A new GH13 α-glucosidase from alkaliphilic Bacillus pseudofirmus 703 with both exo-α-l, 4-glucosidase and oligo-l, 6-glucosidase activities toward amylopectin.

Debranching of (1, 6)-α-linkages in starch is of great significance as it is widely used in different industries. In recent years, identifying a single potential enzyme that could debranch (1, 6)-α-linkages and cleave (1, 4)-α-linkages brought great interest as amylopectin possessed both (1, 4)-α- and (1, 6)-α-linkages. In the present study, a 64\,kDa exo-α-l, 4-glucosidase from Bacillus pseudofirmus 703, annotated as Amy112, was cloned and characterized. Biochemical analysis indicated that heterologous Amy112 expressed in Escherichia coli exhibited a high activity against amylopectin, with the optimal temperature and pH of 40°C and pH 7.0, respectively. Addition of K+ ions improved the amy112 activity by 12%, but Li+ , Ca2+ and Mg2+ ions showed no significant effect.
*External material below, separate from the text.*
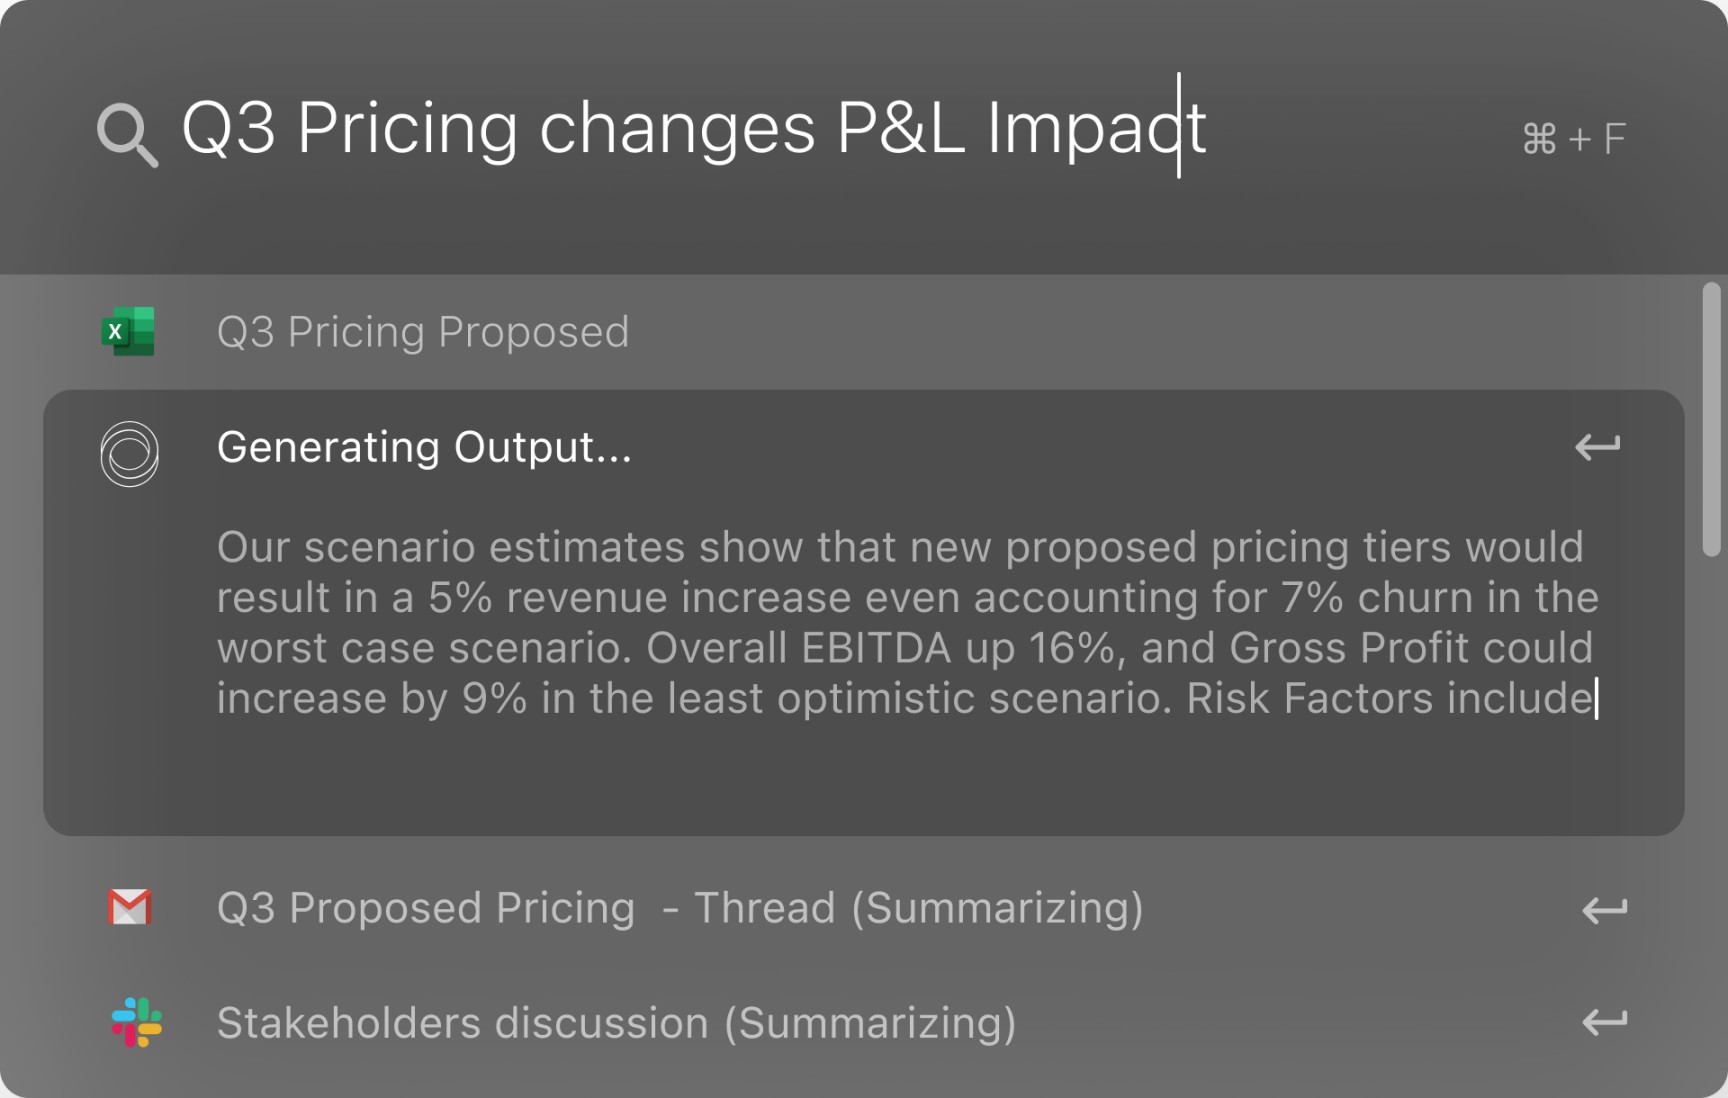Screen dimensions: 1728x1098
Task: Click the Slack logo icon
Action: [136, 1022]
Amy112 sequence homology revealed that it belonged to glycoside hydrolase family 13, showing 65% identity with α-glucosidase GSJ from Geobacillus sp. HTA-462. This is the first report indicating that Amy112 from B. pseudofirmus 703 belongs to GH13 enzyme family, having both exo-α-1, 4-glucosidase and oligo-l, 6-glucosidase activities. However, no transglycosylation activity was detected in LC-MS analysis. Amy112 would be of great significance of being utilized to debranch starch in different industries in a cost effective manner.